■ AIM OF THE EXERCISE ■
Take from the data every line in which the word "agent" is found.

MATERIAL SHOWN START

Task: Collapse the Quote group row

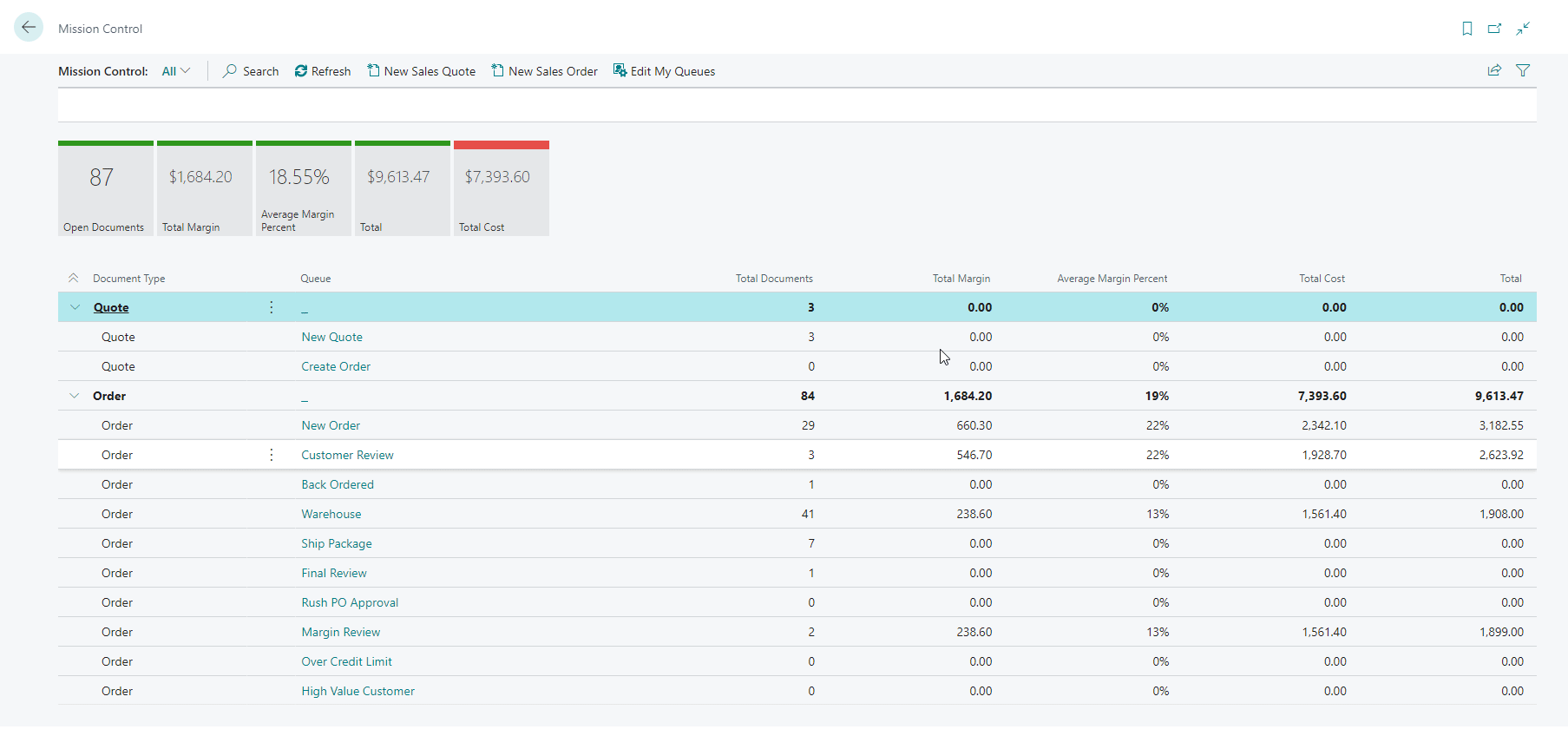Action: pos(75,307)
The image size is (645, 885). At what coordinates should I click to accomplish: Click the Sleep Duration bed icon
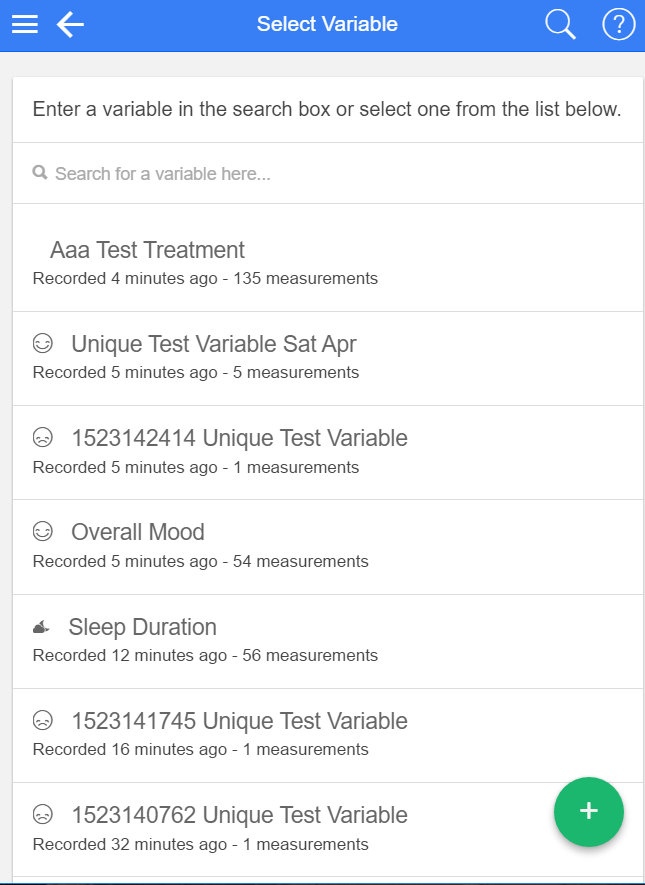tap(41, 627)
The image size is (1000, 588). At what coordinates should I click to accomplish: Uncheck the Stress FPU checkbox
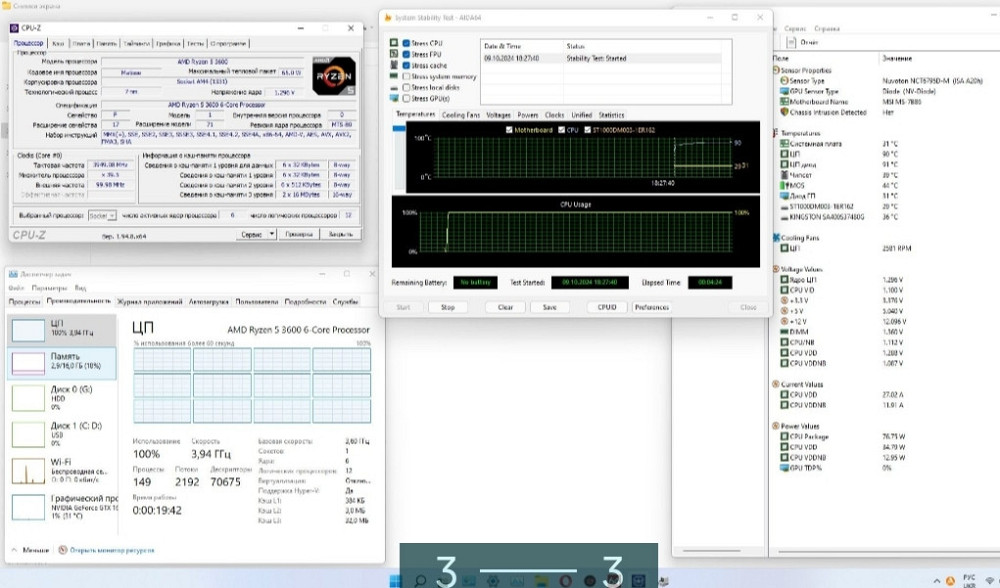406,54
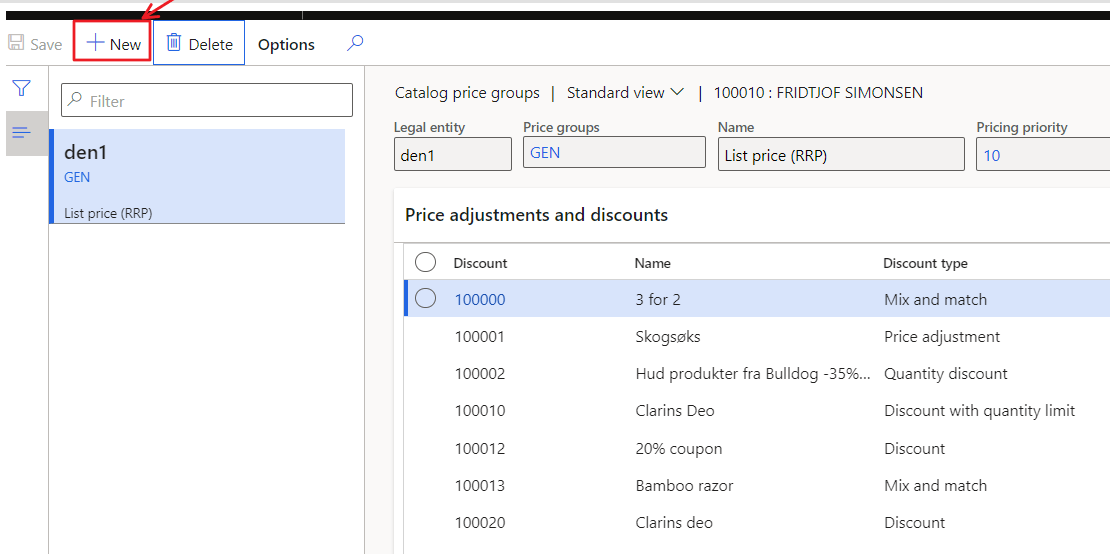Click the Pricing priority field
Viewport: 1110px width, 554px height.
click(x=1042, y=155)
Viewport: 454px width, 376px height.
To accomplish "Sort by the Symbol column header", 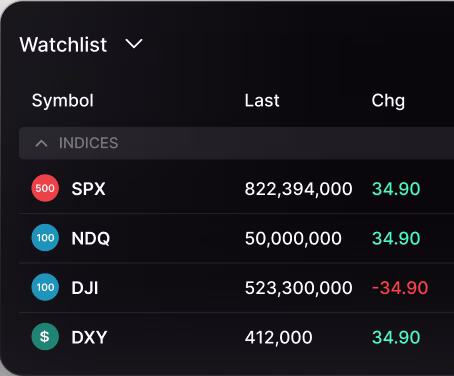I will (63, 100).
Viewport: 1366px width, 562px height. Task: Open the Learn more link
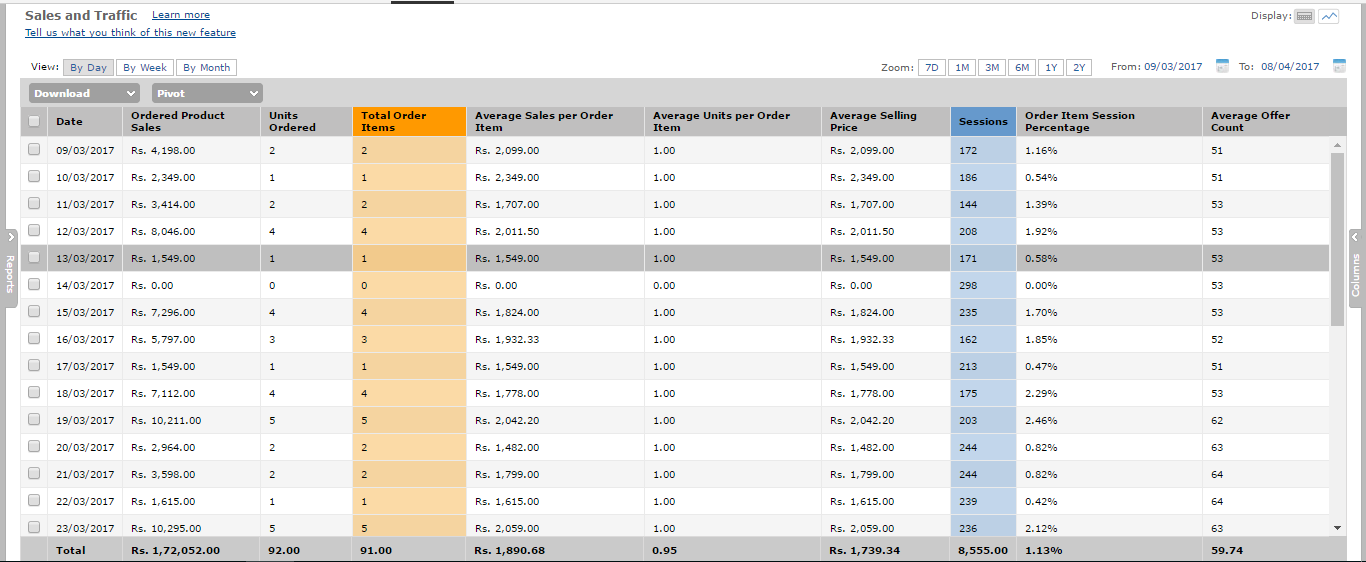coord(181,15)
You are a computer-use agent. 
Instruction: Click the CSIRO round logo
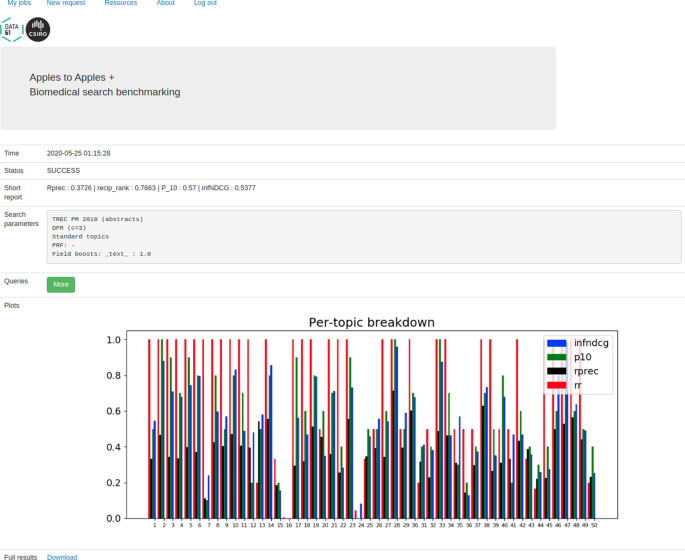pos(38,30)
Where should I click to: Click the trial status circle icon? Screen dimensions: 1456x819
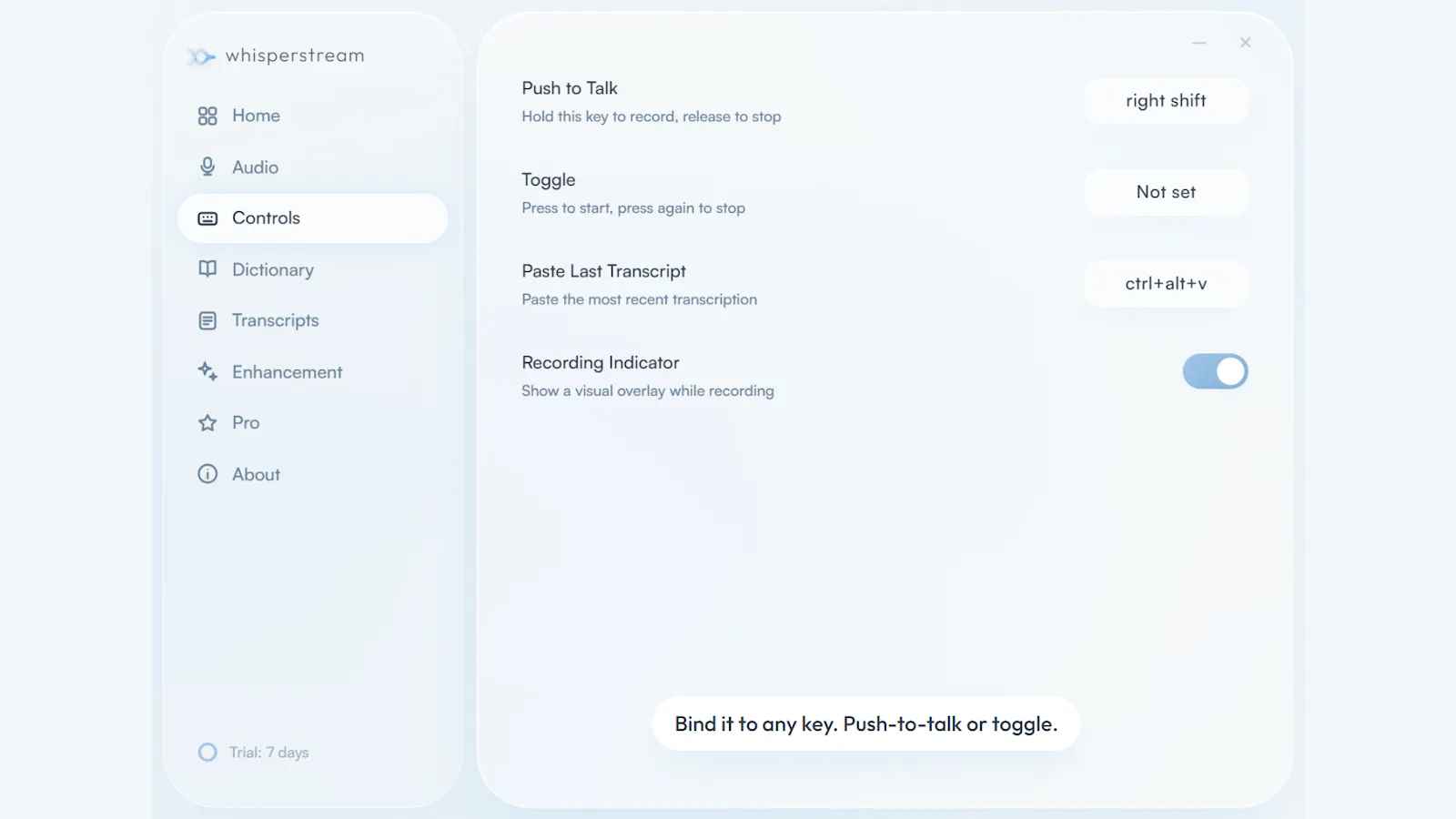207,753
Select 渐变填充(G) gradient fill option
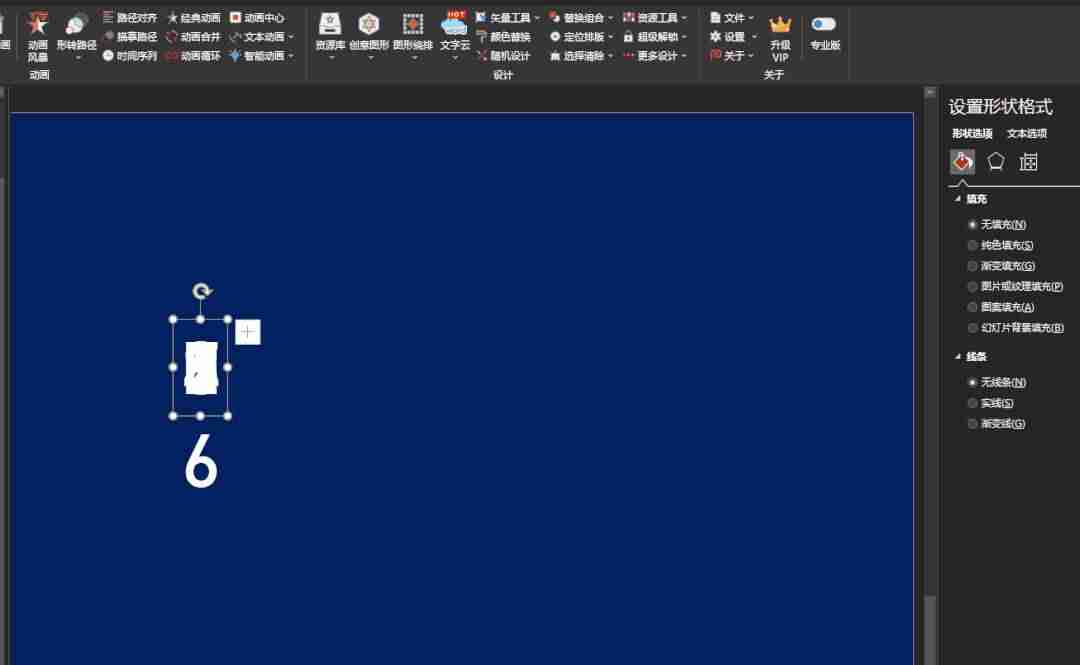The height and width of the screenshot is (665, 1080). click(x=1001, y=266)
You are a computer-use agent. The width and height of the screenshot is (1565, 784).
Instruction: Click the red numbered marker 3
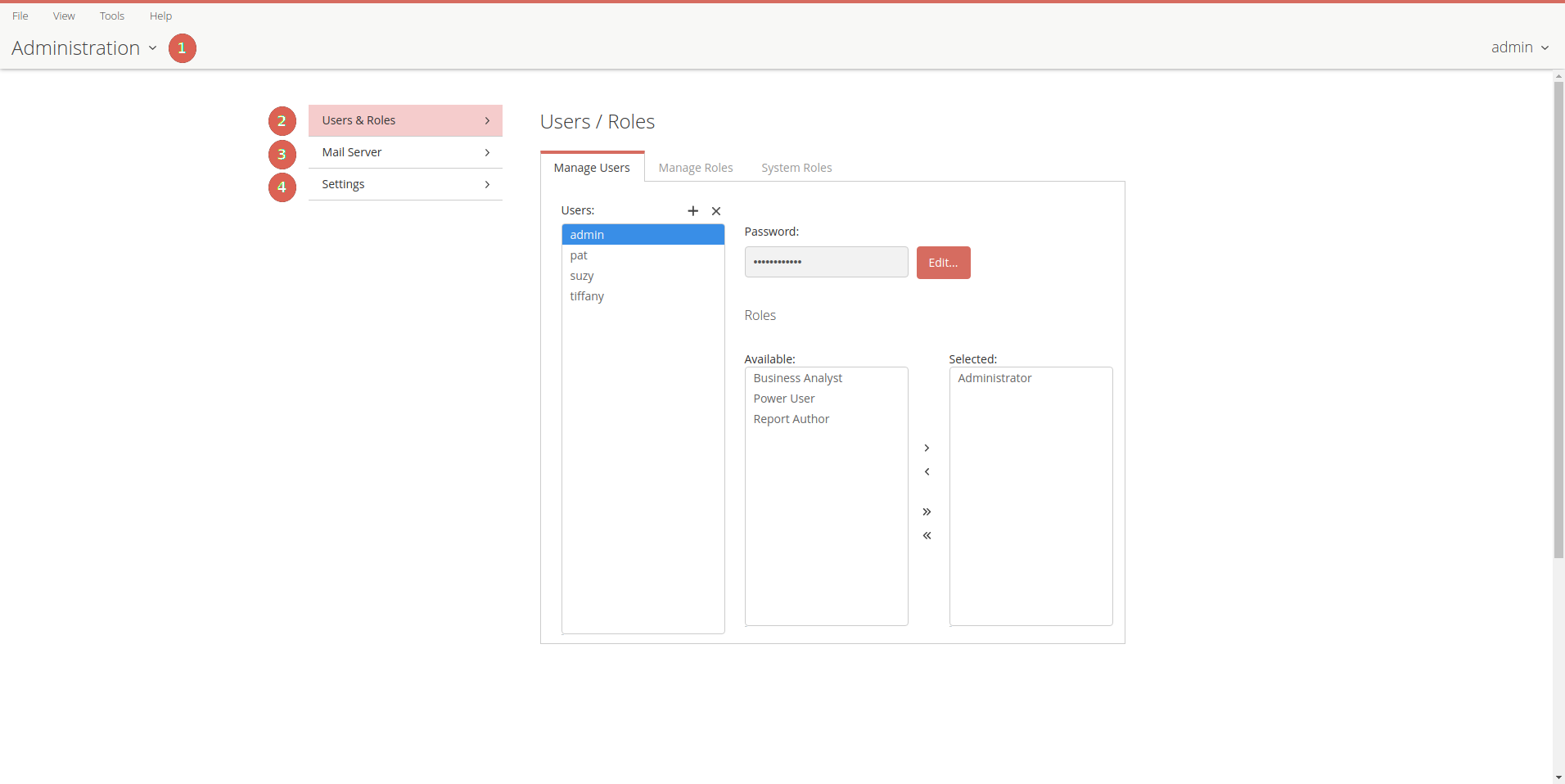point(282,154)
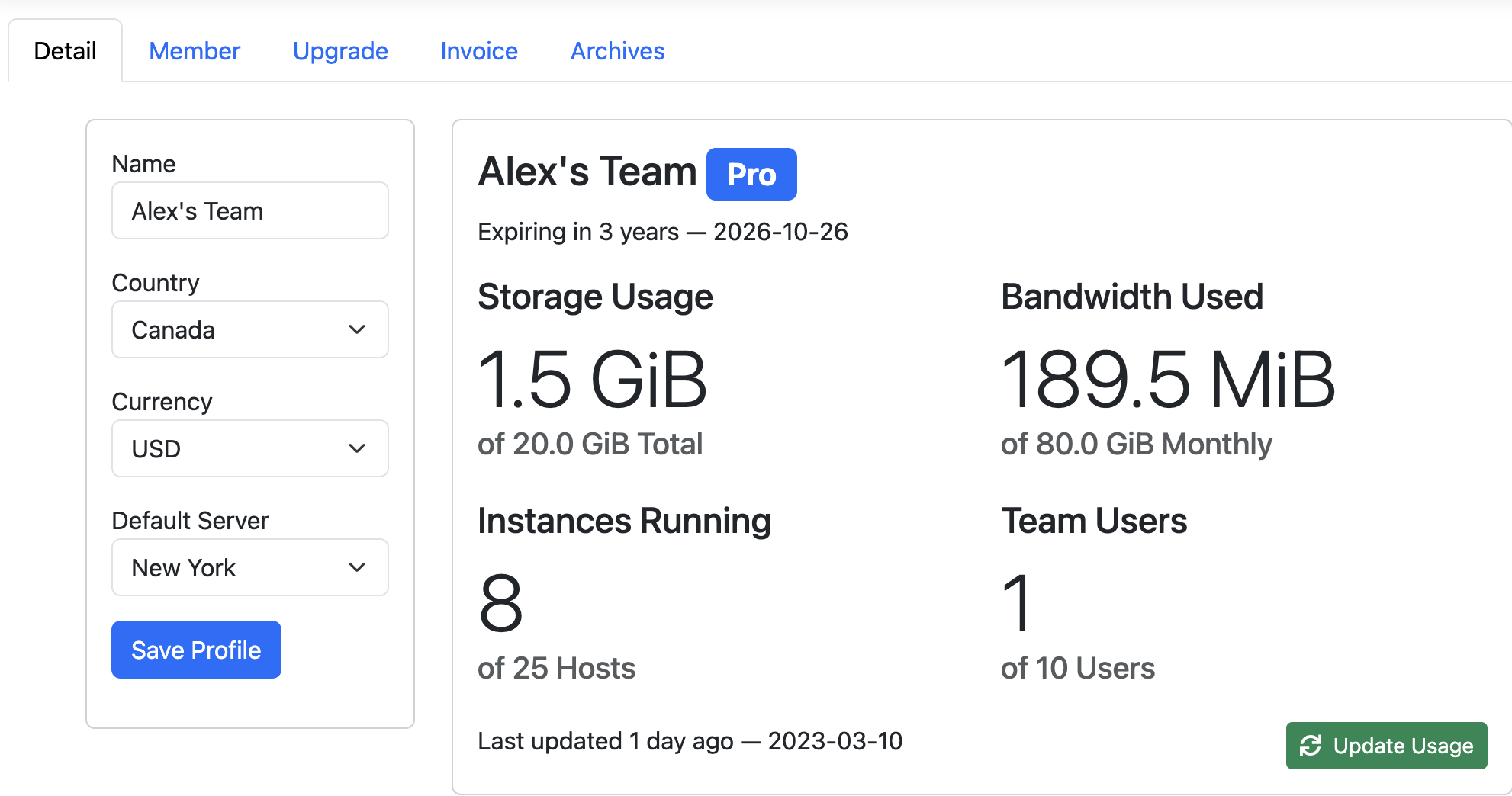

MATERIAL SHOWN END

■ TASK ANSWER ■
You are a computer-use agent. 
You are a computer-use agent. The width and height of the screenshot is (1565, 784).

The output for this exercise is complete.